The New International Energy Conservation Code

There’s a great deal of chatter about reducing regulation. Recently, barbs have been thrown specifically at government requirements for CFLs and low-flow toilets. The anti-regulation proponents insist that Americans should make efficiency choices on an individual basis, and if they want to use wasteful practice, well, that’s their right.

But one entirely unique benefit of government regulation is that it can work at scale, at large scale, in fact. For instance, encouraging someone to use CFLs may get some converts who want to save the $40 per year per bulb. Requiring every home to replace old bulbs with CFLs is meaningful, with implications to our national security and energy independence.
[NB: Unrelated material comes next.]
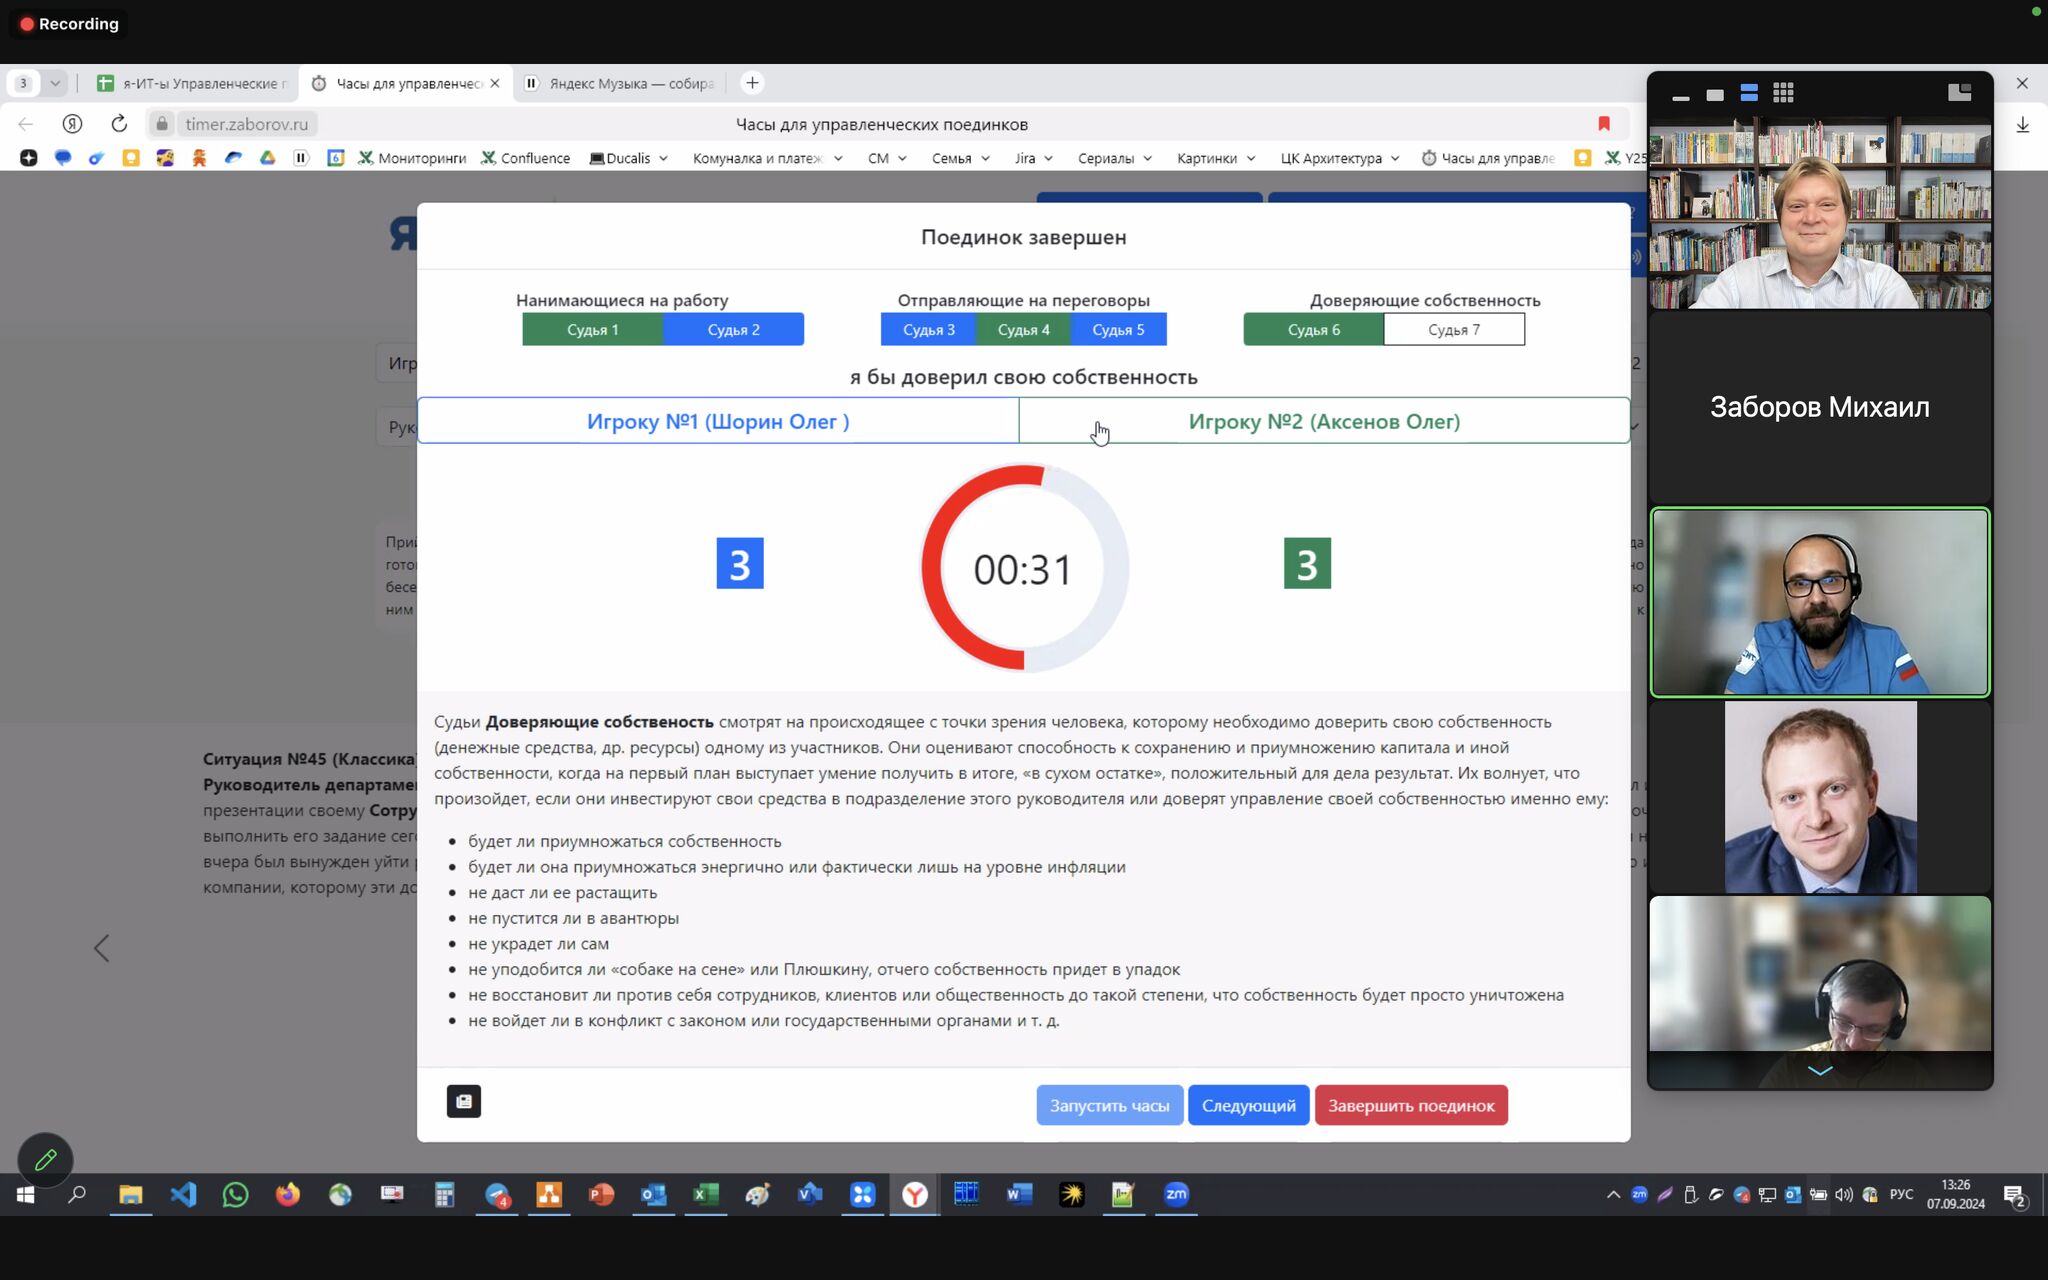Screen dimensions: 2048x1280
Task: Expand more participants chevron in Zoom panel
Action: [x=1819, y=1070]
Accordingly, with the power to implement regulation that has the force of law on a national scale, the U.S. Department of Energy established worthy goals to improve the energy efficiency of residential building through the 2012 implementation of the (proposed) International Code Council’s International Energy Conservation Code. The DOE’s immediate goal is 30 percent incremental savings compared to the 2006 IECC.
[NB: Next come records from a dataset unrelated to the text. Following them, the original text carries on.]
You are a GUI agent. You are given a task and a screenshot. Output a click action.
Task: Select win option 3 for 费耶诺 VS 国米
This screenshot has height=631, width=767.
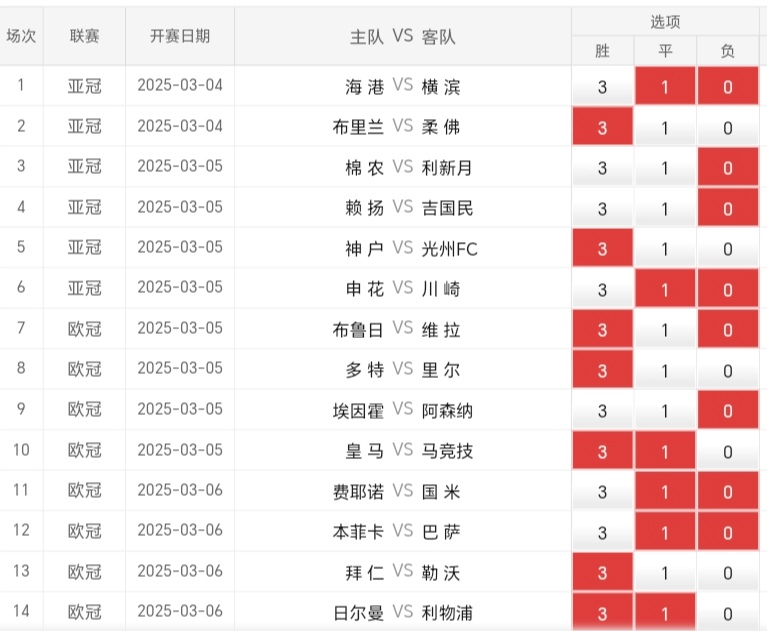tap(602, 492)
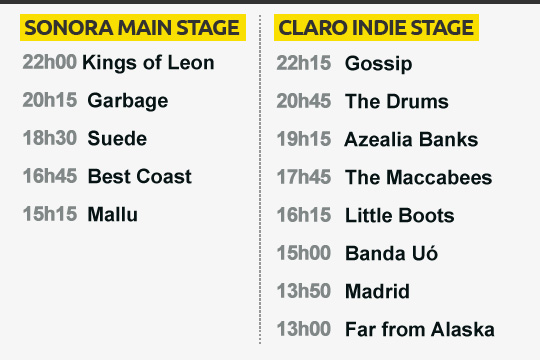Select Madrid in the indie lineup
The width and height of the screenshot is (540, 360).
coord(377,291)
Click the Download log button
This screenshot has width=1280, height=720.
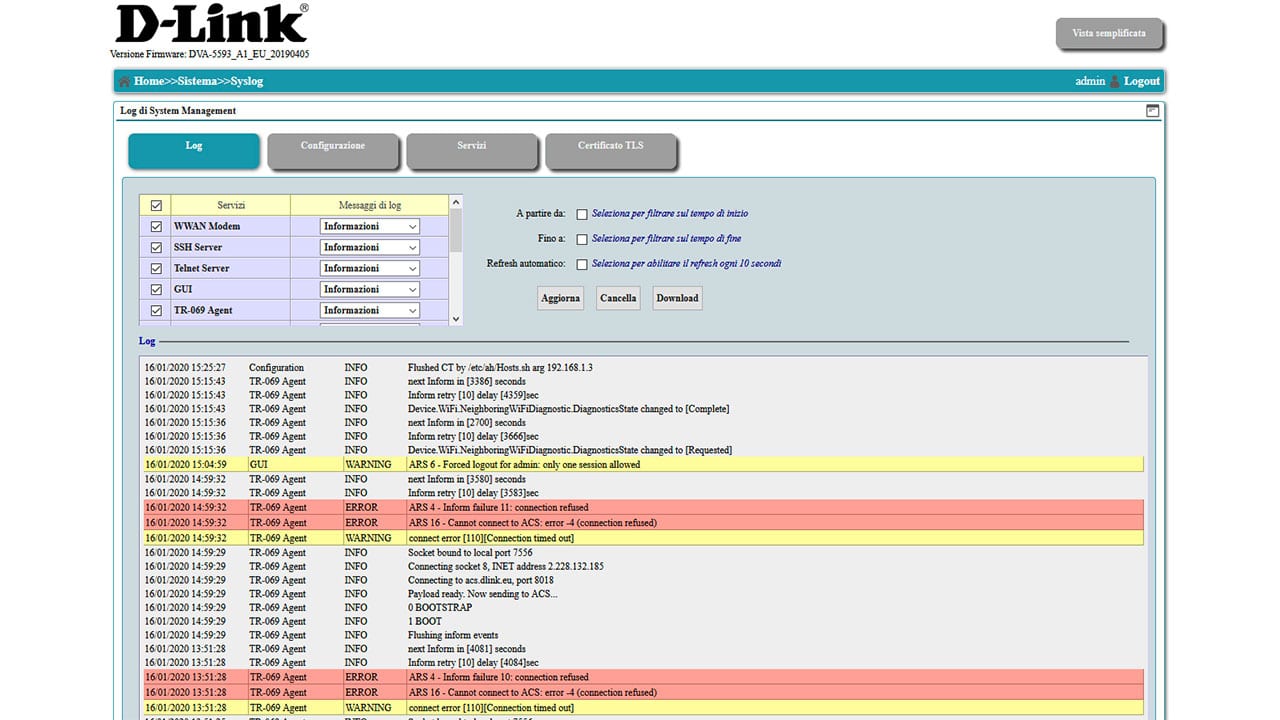677,298
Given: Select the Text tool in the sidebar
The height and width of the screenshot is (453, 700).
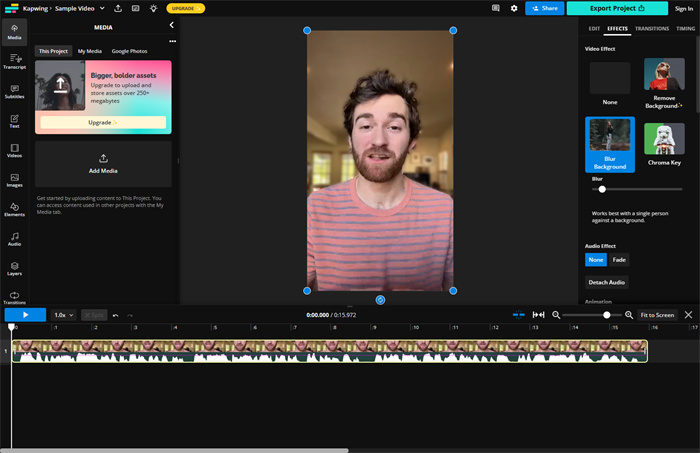Looking at the screenshot, I should pyautogui.click(x=15, y=121).
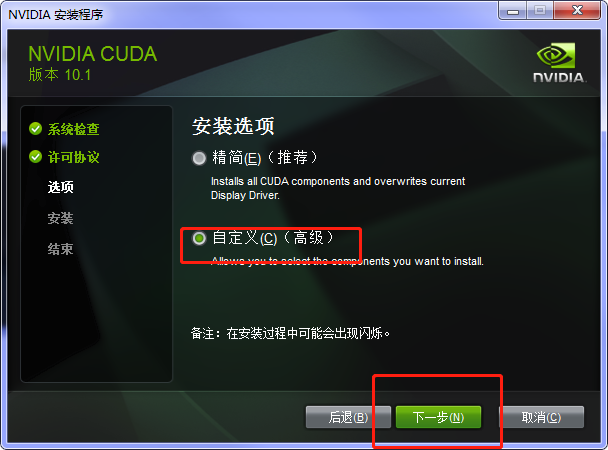Minimize the NVIDIA installer window
Screen dimensions: 608x450
[513, 10]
Admirable? You bet. Possible to achieve without regulations that have the force of law? No. That’s why these regulations should be welcomed.

The proposed changes in the IECC have some eye-popping requirements, especially for insulation and new window specs. For example, above-grade wall insulation in Zone 3 (e.g., San Francisco) would move from R-13 to R-20. Achieving this will require additional costs, and a change in wall-framing techniques. A 2x4 stud wall with 31/2 in. of insulation achieves around R-15 — not quite enough for the new IECC. If you didn’t step up to 2x6 framing, you’d have to beef up your 2x4 walls with XPS rigid foam to meet the new spec, and that takes training and quality control of the seam sealing around the foam. Most builders will likely move to 2x6 stud walls because they can achieve R-20 fairly easily.

Basement wall insulation in Zone 3 would move from no insulation requirement to R-5, and in Zones 5-8 (e.g., Chicago) from R-13 to R-19. Floor insulation in Zones 7 and 8 would move from R-30 to R-38. Ceiling insulation requirements would move from R-30 to R-38 in Zone 3, and from R-38 to R-49 in Zone 5.

For lighting, you don’t have to use CFLs, but 50 percent of the lighting would have to be as efficient as CFLs. For ducts, sealing leakage limits would be verified by required testing if the ducts pass through unconditioned space.

The proposed IECC would also demand aggressive window standards. In Zone 1 (e.g., Miami), the U-factor would move from U-1.2 to U-0.50. For Zone 4 (e.g., Albuquerque), the U-factor would move from U-0.40 to 0.35. The U-factor expresses the rate of heat loss. The lower the U-factor, the better the window is at insulating. In areas where you spend most of your energy dollars on heating, the U-factor is the rating that should be considered first.

Solar Heat Gain Coefficient measures the fraction of solar energy admitted by a window and tells you how well the product blocks heat caused by sunlight. The lower the SHGC, the less solar heat the window transmits into the living space. SHGC is measured on a scale of zero to one; available values typically range from 0.25 to 0.80. In areas where you spend most of your energy dollars on cooling, the SHGC is the rating that should be considered first. With the proposed IECC changes, in Zones 1, 2, and 3 (e.g., Miami, Houston and San Francisco), the required SHGC would move from 0.40 to 0.30.

There no doubt will be complaints about the added cost of compliance (time, materials, training) and inspections, and how these costs will eventually be passed on to the home buyer. But honestly, even if costs are passed on to buyers, don’t we all benefit from the regulation?